I told myself not to get excited when I started reading about how the owners and players were close to a deal to end the NHL lockout. “Self,” I told myself, “they’ve spent two and a half months folding their arms across their chests and turning their backs on each other. There’s no way that they can turn just a few days of meetings into gold.” Good advice, but by mid-week I discovered that I was defying it without even thinking about it due to the tone coming out of the meetings in New York.
A deal was close! Owners and players talking! Dogs and cats, living together…mass hysteria!
Against all reason, against my own advice, I had hope. Well, we all know where we stand now. The lockout is still on, the players union and owners are still unable to agree on basics, and prospects and NHL lockout refugees are still the only hockey to talk about. Hope got kicked in the junk.
The thing is, the return of NHL hockey wasn’t what I was hopeful about in and of itself. (Though I would definitely welcome it, if anyone’s listening. Gary? Don? Anyone?) I’ve been through one lockout already, beating my fists and shedding my tears and screaming at the sky in anger. I don’t have any of that in me anymore. Have hockey, don’t have hockey, whatever. I’m not in control of the situation and at this point, from the best I can tell, nobody else is either; there’s no point in me worrying about it.
What I was hopeful about was the prospect of the Nashville Predators franchise not having to walk back on the progress they’ve made with the local fan base. The Preds front office has made strides with the wider community that just a few years ago were both unprecedented and unexpected, something that’s been reflected in the team’s attendance numbers.
There was an initial surge of interest in the franchise’s early years. (Hey, hockey in the South, cool!) But when the reality of having a crappy expansion team began to settle in, the Predators saw their attendance numbers slip to perilously low numbers. Sellouts were unheard of, and the total number of people coming to watch the team play was low enough that Nashville was mentioned in articles about league contraction or team relocation on a seemingly weekly basis. In 2003-04, the final season before the lockout and the first in which the Predators ever made the playoffs, average attendance for the year was only 13,157.

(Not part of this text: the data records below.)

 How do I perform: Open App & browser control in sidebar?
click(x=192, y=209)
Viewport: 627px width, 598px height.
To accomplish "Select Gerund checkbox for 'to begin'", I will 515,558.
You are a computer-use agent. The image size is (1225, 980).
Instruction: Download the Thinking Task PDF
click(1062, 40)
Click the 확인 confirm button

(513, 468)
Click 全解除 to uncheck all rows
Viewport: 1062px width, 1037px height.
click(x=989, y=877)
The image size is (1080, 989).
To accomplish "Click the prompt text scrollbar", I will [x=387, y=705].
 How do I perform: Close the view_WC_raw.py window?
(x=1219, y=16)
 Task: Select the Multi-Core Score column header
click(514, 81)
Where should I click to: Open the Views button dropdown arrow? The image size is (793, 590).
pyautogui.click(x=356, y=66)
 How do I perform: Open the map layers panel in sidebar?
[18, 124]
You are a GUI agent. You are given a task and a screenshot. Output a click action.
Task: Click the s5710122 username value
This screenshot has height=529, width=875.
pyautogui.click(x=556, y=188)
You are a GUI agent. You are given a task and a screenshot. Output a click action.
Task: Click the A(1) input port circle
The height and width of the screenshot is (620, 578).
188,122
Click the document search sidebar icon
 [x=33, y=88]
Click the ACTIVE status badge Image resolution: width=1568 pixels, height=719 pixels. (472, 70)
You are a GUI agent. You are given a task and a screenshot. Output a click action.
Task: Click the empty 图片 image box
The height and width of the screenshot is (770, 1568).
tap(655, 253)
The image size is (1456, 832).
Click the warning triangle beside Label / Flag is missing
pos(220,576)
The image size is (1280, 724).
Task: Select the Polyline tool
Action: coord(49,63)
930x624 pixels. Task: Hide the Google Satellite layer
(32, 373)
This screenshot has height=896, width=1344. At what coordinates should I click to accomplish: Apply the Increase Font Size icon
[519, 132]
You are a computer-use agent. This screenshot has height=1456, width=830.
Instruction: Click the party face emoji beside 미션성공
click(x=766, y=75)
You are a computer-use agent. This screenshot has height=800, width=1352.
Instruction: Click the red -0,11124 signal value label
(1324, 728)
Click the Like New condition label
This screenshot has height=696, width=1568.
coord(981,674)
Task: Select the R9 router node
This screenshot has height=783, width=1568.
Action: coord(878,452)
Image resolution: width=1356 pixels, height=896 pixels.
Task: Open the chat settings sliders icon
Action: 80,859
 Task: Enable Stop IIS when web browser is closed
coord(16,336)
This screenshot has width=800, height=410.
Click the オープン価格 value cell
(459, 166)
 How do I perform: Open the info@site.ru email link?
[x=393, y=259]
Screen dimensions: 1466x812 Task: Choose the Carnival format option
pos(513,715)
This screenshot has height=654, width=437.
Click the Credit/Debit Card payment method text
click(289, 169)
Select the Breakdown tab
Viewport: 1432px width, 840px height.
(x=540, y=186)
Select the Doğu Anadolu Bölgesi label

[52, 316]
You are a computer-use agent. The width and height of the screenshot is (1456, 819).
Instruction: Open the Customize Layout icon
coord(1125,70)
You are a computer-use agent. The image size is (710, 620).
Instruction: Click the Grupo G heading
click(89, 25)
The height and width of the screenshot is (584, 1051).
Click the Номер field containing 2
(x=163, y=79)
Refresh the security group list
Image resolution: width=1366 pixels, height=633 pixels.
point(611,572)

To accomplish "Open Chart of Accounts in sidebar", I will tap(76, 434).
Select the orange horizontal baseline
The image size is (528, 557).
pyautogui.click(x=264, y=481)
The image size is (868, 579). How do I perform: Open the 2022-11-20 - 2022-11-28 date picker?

Attendance actually improved in 2004-05, the first season back from the last NHL lockout, as the Preds put an improved product on the ice and began to fulfill the promise of their first playoff appearance. But after that a number of factors came together and attendance flatlined: the season-killing work stoppage fresh in everybody’s minds; an owner who had been the lockout’s biggest cheerleader throwing the franchise’s very existence into doubt and selling its best players; another owner who turned out to be a scam artist. These factors all hung over Nashville and in the five years following the lockout of 2004-05, attendance for home games never averaged more than 15,259.
Those trends could’ve continued, but prior to the 2010-11 season the team brought CEO Jeff Cogen and President and COO Sean Henry into the front office. Things quickly turned around. They brought in new corporate sponsors and kept Bridgestone Arena filled at 94.3 percent capacity for the season, a number partially built on 16 sellouts. There had only been 4 sellouts throughout 2009-10. In Cogen and Henry’s second year with the team, those numbers improved to 97.5 percent and 25 sellouts. But now we’ll never know what could have been built on that success in there had a been a complete 2012-13 NHL season.
Sure, there’s still a chance of a partial season. But one has to imagine that, with just 50 games or so to work with, the team would have its work cut out for it trying to regain the kind of success it had before the league raised its middle finger to the fanbase. That’s to say nothing of the difficulty the team will face luring back fans if there’s not even so much as a shortened season.
Nashville has gone from being a hockey market nobody took seriously to a case study for management types in all sorts of other sports markets, all because of hard work on and off the ice. The thought of a deal to end the NHL lockout that would keep all that hard work fresh on the city’s mind is what allowed me to get my hopes up when the players and owners talked about their meetings in such glowing terms. I’ve learned my lesson; I just hope that the franchise doesn’t suffer too much if the league doesn’t learn its.